Archive 30.10.2021

Page 1 of 6
1 2 3 6

Making RL tractable by learning more informative reward functions: example-based control, meta-learning, and normalized maximum likelihood

Diagram of MURAL, our method for learning uncertainty-aware rewards for RL. After the user provides a few examples of desired outcomes, MURAL automatically infers a reward function that takes into account these examples and the agent’s uncertainty for each state.

Although reinforcement learning has shown success in domains such as robotics, chip placement and playing video games, it is usually intractable in its most general form. In particular, deciding when and how to visit new states in the hopes of learning more about the environment can be challenging, especially when the reward signal is uninformative. These questions of reward specification and exploration are closely connected — the more directed and “well shaped” a reward function is, the easier the problem of exploration becomes. The answer to the question of how to explore most effectively is likely to be closely informed by the particular choice of how we specify rewards.

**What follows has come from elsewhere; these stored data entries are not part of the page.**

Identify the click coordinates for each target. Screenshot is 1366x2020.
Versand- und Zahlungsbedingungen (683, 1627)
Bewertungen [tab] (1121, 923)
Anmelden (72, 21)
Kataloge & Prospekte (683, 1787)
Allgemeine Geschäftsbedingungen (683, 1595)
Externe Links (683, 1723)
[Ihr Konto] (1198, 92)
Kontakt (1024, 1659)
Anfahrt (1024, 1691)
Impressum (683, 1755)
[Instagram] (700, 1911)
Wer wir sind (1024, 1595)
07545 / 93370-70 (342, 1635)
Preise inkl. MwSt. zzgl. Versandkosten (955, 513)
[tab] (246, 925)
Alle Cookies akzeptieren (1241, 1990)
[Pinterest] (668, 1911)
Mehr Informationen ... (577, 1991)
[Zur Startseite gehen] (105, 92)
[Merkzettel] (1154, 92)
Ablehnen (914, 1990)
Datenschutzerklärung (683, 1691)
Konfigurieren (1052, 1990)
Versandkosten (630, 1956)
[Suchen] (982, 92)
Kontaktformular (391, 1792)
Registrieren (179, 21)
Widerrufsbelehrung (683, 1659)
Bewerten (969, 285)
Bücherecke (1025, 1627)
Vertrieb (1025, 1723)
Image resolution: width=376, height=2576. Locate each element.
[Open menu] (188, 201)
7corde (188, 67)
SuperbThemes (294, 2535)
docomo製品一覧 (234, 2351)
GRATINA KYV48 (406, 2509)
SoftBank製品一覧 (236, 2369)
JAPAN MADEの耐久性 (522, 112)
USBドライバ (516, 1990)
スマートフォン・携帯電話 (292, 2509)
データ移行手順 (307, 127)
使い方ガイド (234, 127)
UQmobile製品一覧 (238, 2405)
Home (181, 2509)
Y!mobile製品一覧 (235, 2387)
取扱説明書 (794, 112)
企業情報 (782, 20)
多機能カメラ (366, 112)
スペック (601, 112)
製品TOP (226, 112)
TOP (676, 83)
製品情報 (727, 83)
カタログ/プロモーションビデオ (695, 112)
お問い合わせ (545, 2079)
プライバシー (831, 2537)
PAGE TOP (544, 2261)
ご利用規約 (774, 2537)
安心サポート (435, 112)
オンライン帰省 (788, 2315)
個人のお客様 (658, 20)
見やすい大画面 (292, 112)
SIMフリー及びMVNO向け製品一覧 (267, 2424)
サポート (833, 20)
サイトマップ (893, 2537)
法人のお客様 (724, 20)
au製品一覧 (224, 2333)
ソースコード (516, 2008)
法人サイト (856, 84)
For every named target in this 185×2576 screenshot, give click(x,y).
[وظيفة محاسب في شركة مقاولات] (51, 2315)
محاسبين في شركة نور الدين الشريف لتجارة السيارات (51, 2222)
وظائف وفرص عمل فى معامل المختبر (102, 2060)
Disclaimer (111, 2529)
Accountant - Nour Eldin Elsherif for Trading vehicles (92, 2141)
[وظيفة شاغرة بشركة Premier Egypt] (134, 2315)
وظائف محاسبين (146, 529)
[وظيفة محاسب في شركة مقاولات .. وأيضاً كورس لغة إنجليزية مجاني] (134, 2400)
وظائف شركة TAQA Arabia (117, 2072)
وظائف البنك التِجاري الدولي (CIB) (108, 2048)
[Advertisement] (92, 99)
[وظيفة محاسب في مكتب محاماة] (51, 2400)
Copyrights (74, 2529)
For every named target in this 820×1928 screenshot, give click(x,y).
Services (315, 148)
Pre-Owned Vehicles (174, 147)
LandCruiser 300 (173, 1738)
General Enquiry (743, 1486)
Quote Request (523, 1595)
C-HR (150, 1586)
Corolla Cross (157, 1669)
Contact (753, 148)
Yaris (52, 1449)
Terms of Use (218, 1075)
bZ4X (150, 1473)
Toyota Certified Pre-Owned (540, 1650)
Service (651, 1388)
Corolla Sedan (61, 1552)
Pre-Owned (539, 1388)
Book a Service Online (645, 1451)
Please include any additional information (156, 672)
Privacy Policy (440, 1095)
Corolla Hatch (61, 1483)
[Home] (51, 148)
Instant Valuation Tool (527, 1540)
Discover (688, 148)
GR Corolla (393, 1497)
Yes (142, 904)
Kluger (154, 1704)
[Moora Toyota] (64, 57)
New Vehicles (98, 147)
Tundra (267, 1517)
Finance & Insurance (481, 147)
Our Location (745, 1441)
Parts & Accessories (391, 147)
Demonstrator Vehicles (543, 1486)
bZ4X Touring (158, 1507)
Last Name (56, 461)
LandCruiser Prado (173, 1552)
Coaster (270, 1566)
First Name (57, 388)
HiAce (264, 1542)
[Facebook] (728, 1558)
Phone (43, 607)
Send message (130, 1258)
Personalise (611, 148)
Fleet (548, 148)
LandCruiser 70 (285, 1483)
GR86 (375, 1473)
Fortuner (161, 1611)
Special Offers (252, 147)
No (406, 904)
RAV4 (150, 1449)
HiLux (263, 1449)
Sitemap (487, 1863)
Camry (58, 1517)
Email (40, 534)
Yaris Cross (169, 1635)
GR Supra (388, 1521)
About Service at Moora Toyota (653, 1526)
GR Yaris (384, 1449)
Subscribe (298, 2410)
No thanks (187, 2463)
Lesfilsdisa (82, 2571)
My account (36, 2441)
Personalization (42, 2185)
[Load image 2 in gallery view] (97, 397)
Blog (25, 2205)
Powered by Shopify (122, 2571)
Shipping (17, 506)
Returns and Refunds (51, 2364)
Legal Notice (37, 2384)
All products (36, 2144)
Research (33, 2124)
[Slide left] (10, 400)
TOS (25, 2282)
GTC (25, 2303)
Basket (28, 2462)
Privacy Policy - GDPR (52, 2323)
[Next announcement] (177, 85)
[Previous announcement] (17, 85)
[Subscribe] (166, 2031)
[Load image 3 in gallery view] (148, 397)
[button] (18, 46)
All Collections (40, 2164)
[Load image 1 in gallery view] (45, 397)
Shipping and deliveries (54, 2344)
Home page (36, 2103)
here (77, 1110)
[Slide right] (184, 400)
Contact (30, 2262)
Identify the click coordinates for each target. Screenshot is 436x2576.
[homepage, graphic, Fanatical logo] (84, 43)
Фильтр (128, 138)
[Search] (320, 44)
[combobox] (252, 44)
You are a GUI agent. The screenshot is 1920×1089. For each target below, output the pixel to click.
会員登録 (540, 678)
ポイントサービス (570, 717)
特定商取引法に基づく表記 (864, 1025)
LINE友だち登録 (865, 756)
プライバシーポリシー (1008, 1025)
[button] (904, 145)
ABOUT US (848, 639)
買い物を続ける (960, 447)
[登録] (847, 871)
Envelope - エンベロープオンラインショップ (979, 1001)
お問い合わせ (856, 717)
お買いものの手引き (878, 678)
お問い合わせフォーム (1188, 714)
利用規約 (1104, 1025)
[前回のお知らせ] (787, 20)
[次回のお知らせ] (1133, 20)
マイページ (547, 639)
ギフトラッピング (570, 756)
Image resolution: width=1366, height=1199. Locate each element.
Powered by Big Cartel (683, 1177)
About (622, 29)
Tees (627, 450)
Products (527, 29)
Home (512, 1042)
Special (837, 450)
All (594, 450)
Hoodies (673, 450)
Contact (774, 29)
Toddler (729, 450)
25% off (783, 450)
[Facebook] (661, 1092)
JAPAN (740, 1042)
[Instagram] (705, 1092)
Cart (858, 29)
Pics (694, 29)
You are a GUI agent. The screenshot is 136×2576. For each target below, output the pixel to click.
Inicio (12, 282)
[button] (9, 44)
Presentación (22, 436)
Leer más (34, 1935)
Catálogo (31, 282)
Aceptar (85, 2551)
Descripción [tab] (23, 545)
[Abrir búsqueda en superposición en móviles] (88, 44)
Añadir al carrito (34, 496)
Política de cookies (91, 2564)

For unstructured problem settings such as robotic manipulation and navigation — areas where RL holds substantial promise for enabling better real-world intelligent agents — reward specification is often the key factor preventing us from tackling more difficult tasks. The challenge of effective reward specification is two-fold: we require reward functions that can be specified in the real world without significantly instrumenting the environment, but also effectively guide the agent to solve difficult exploration problems. In our recent work, we address this challenge by designing a reward specification technique that naturally incentivizes exploration and enables agents to explore environments in a directed way.

Outcome Driven RL and Classifier Based Rewards

While RL in its most general form can be quite difficult to tackle, we can consider a more controlled set of subproblems which are more tractable while still encompassing a significant set of interesting problems. In particular, we consider a subclass of problems which has been referred to as outcome driven RL. In outcome driven RL problems, the agent is not simply tasked with exploring the environment until it chances upon reward, but instead is provided with examples of successful outcomes in the environment. These successful outcomes can then be used to infer a suitable reward function that can be optimized to solve the desired problems in new scenarios.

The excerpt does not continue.